Avid gym members resent crowded environments come the New Year. They get frustrated that their favorite spot in Spinning class is taken by a newbie and that the free weight section is impossible to navigate without fear of tripping or getting a black eye from flying dumbbells as people enthusiastically show off their moves. Polite gym members hide their impatience because they know that this rapid influx of people will die down within about 4-6 weeks. Does this scene sound familiar?
This year, you won’t be one of those individuals who burns out or who asks for an abrupt time out from exercise come February or March. It doesn’t matter if you’re a newbie feigning familiarity with mysterious looking exercise equipment or a “seasoned pro” who freely offers fitness tips to friends because this year, you can each establish a successful gym routine. In this article, you will learn a few fundamentals that will help you plan your exercise schedule and see results! Not a bad deal, I must say!
The two concepts we are going to discuss are traditionally applied to running. These concepts are easy to grasp and can apply to any exercise setting or schedule. The first is called the “10% Rule.” This rule states that one should only increase their exercise intensity by 10% week-to-week. For example, if a woman is running 10 miles total on Week One then she should only run 11 miles the next week. Simple math. Non-runners, I haven’t forgotten you!
There are plenty of ways to apply the 10% Rule to your workout routine. For example: Sarah enjoys working out on the elliptical 3x/week for 30 minutes and lifts weights 2x/week for 20 minutes. Her total exercise time is therefore 170 minutes. Sarah can apply the 10% Rule to see more results week-to-week. She may choose to increase one of several factors for Week Two: 1) the intensity of a cardio workout, 2) the amount of resistance during her weight training, 3) the time spent doing cardio, or 4) the time spent weight training. In scenario three and four, Sarah will either add 15-20 minutes to one of her current workouts or she may add an extra, short exercise session on another day of the week.

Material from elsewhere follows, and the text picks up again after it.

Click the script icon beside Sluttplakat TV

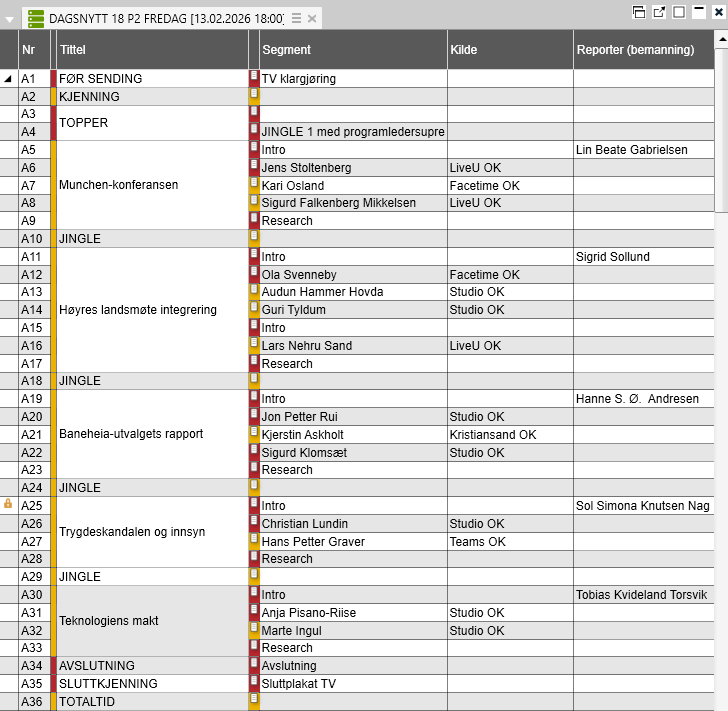pyautogui.click(x=254, y=683)
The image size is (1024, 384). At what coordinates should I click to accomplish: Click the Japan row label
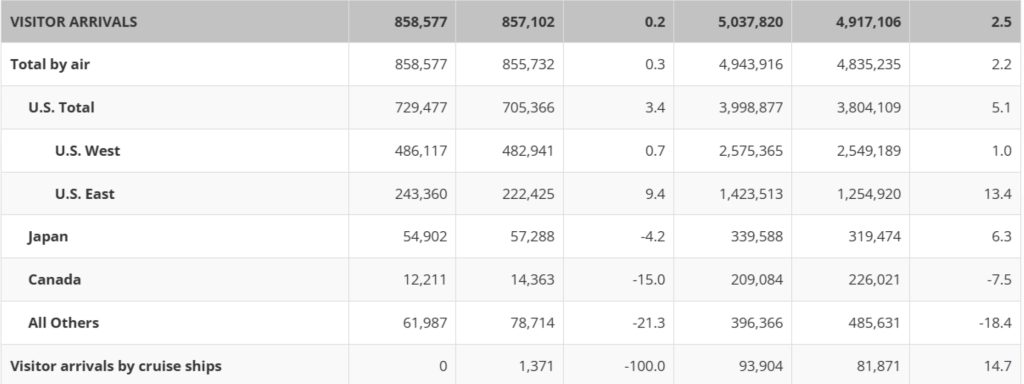[48, 236]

This gradual progression gives the body proper time for recovery, allowing it to become stronger and more resilient. It also ensures that you avoid burning out. A tough exercise routine can backfire. Big time. (Remember I mentioned the January gym mob? It lessens by February because many people hit the gym too hard. Their intensity wasn’t sustainable.) Exercising too hard and too quick can lead to injury or overtraining. A few symptoms of overtraining include increased resting heart rate, sleep disturbances, irritability, depression, change in appetite, decreased sex drive, and more. No fun. Lastly, the 10% Rule helps you PLAN. A haphazard exercise routine is better than none but most people will find they’re on their way to feeling great if they have a road map.
Quick Tip: Map out your exercise plan and put a copy of the schedule on your fridge. Keep a highlighter handy and color over the days you have completed. This will help you stay on track and will offer a visual for your progress. It’s a good idea to include rest days on the chart – give yourself credit for those too!
For those of you who are not currently in an exercise routine, no worries, I’ve got you covered. A general suggestion I like to give new clients is to try to commit to 2-3x/week for working out. I suggest allowing for at least one recovery day in between each exercise day. This is a great start and will ensure that your body can safely adapt. You will also feel GREAT once you’ve completed your workouts, proving to yourself that you can manage exercise after all. After a month of completing this routine then you can start to follow the 10% Rule.
For those of you who are already crazy about fitness, I will give you permission to err slightly from the 10% Rule; however, be wary. Sometimes being mentally stubborn and pushing your body to an unhealthy extreme can give you “negative results” – and that’s not what you want, is it?! I don’t want that for you either.
The second concept that many runners abide by is the “negative split” to improve their race times. This means that a runner intentionally runs the first half of a road race or training run at a slightly slower pace so that they have energy to shift gears and run fast for the second half. Think about it: the runner actually improves their time by running a little slower in the beginning. In a road race this is because of lactic acid and other limiting factors of the body’s energy systems. Applying this concept to a regular weekly exercise routine can also provide many benefits.
Not every workout in the beginning of a routine has to be slow or easy but in general, your body wants to build up to the hardest moves and the most intense stresses rather than start with them. For example, on Day One would you attempt to max out on shoulder press, do cardio for 3 hours, or take multiple new exercise classes back-to-back? I should think not! Although some unfortunate souls try anyways. In other words, take a deep breath and think wisely about how you approach your goals this new year. You need not hit a road bump. You need not doubt yourself.
Plan your routine. Prepare your body. Pace the journey.